International Journal of Mathematics and Mathematical Sciences
Volume 31 (2002), Issue 4, Pages 215-227

q-hyperelliptic compact nonorientable Klein surfaces without boundary

J. A. Bujalance and B. Estrada

Departamento de Matemáticas Fundamentales, Facultad de Ciencias, UNED, Paseo Senda del Rey 9, Madrid 28040, Spain

Received 21 September 2001

Copyright © 2002 J. A. Bujalance and B. Estrada. This is an open access article distributed under the Creative Commons Attribution License, which permits unrestricted use, distribution, and reproduction in any medium, provided the original work is properly cited.

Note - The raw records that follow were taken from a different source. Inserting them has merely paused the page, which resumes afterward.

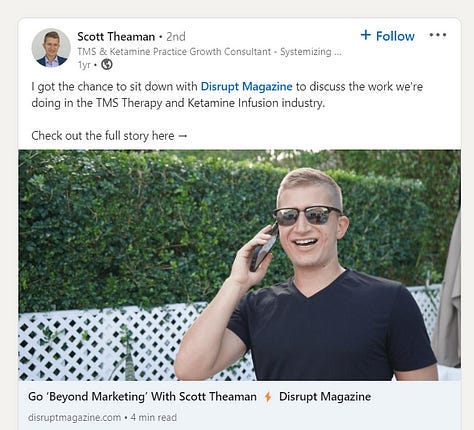
Task: Click Disrupt Magazine in the article title
Action: click(x=325, y=397)
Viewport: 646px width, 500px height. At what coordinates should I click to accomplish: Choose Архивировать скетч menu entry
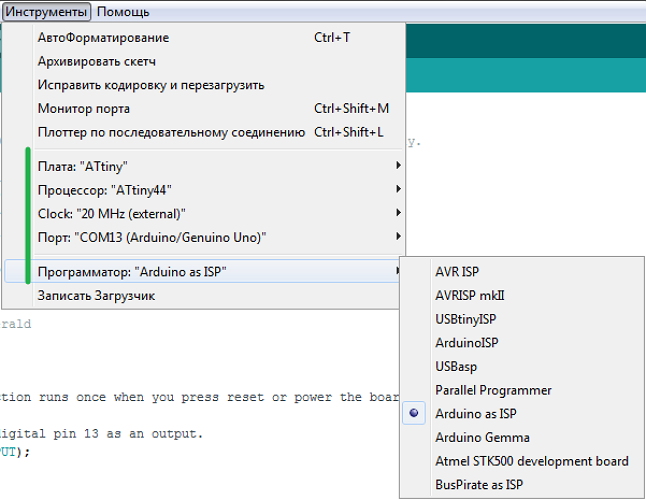click(x=96, y=62)
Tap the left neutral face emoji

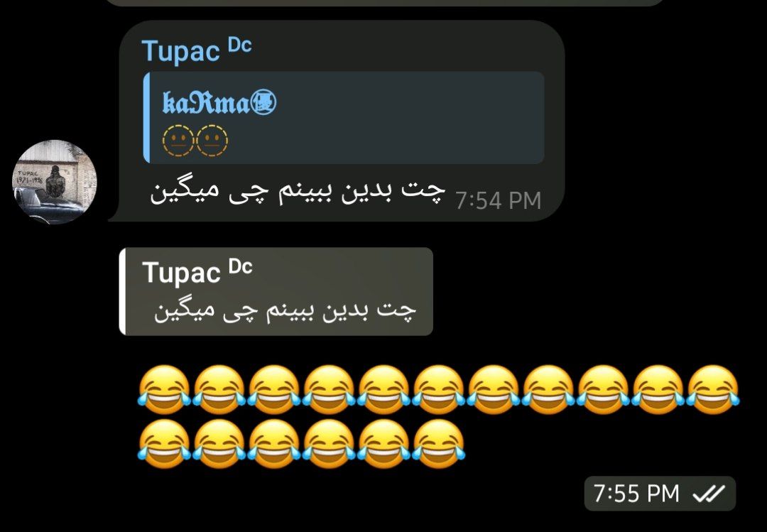pos(178,141)
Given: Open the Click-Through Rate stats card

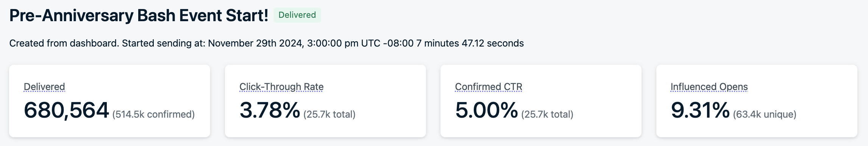Looking at the screenshot, I should (x=325, y=101).
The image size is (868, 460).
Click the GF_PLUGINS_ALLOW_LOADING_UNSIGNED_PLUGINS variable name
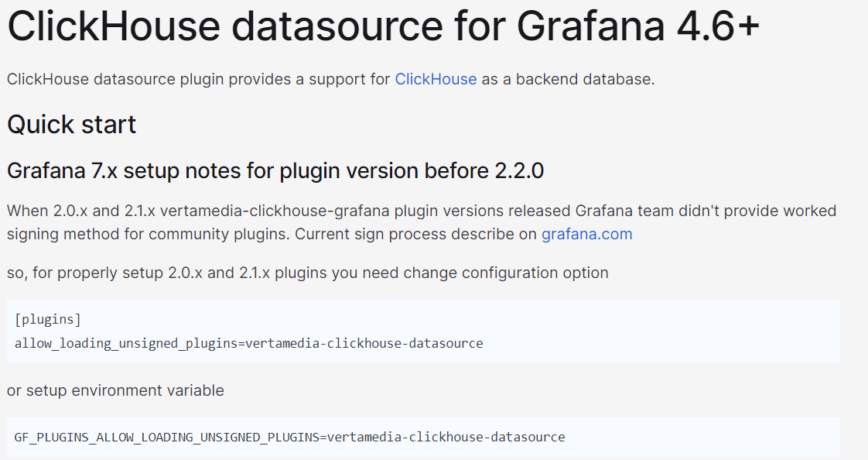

Let X be a nonorientable Klein surface (KS in short), that is a compact nonorientable surface with a dianalytic structure defined on it. A Klein surface X is said to be q-hyperelliptic if and only if there exists an involution Φ on X (a dianalytic homeomorphism of order two) such that the quotient X/Φ has algebraic genus q. q-hyperelliptic nonorientable KSs without boundary (nonorientable Riemann surfaces) were characterized by means of non-Euclidean crystallographic groups. In this paper, using that characterization, we determine bounds for the order of the automorphism group of a nonorientable q-hyperelliptic Klein surface X such that X/Φ has no boundary and prove that the bounds are attained. Besides, we obtain the dimension of the Teichmüller space associated to this type of surfaces.